### [Selected excerpt]
——————
This repository contains the code for the paper "Differentially Private Release of Hierarchical Origin/Destination Data with a TopDown Approach"
To run the code, you need to install a conda environment using the environment.yml file
conda env create -f environment.yml
Then, activate the environment
conda activate top-down
To generate the synthetic dataset run the shell files into /run_command/run_preprocess/
folder. Inside you will
find two shell files, one for the binary tree, the other for the random tree. You can change the parameters of the
synthetic dataset in the shell files, like the sparsity, the number of levels, the seed for the randomizer.
It is necessary to download the dataset from ISTAT website.
This files needs to be inserted into the /preprocess_data
directory.
Then, it is sufficient to run the python script
python preprocess_data/preprocess_ISTAT_data.py
This generates a data folder containing the datasets.
The experiment on the Italian dataset can be run using the shell file /run_command/Italy.sh
cd run_command
./Italy.sh
The experiments on the synthetic dataset can be run using the shell file /run_command/all_synthetic.sh
cd run_command
./all_synthetic.sh
The experiments will generate new results.pickle
files in the /results
folder. The results presented in the paper
are already present in the folder as results_1.pickle
. To plot the results, you can use the jupyter notebook in the
/notebooks
folder.
——————
### [Set of tasks]
A) From the README, list every distinct command line it shows, counting a repeated one only once.
B) Answer these from the README:
(i) Which file is used to install the conda environment?
(ii) Which parameters of the synthetic dataset does it say can be changed in the shell files?
(iii) Under what file name are the results presented in the paper already in the results folder?

### [Data provided]
——————
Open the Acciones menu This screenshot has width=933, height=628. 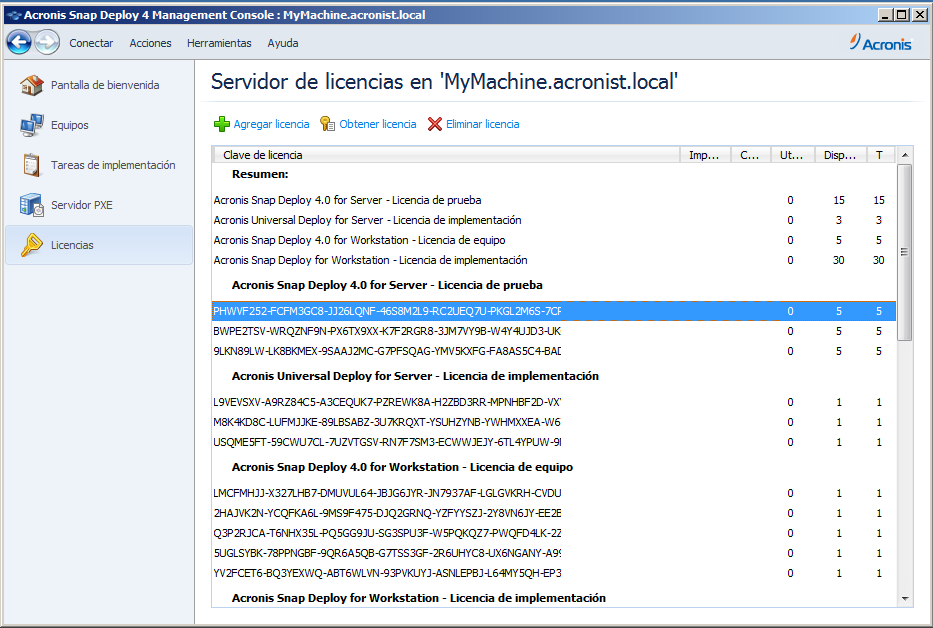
——————
### [Answers provided]
A)
conda env create -f environment.yml
conda activate top-down
python preprocess_data/preprocess_ISTAT_data.py
cd run_command
./Italy.sh
./all_synthetic.sh

B)
(i) environment.yml
(ii) The sparsity, the number of levels, and the seed for the randomizer.
(iii) results_1.pickle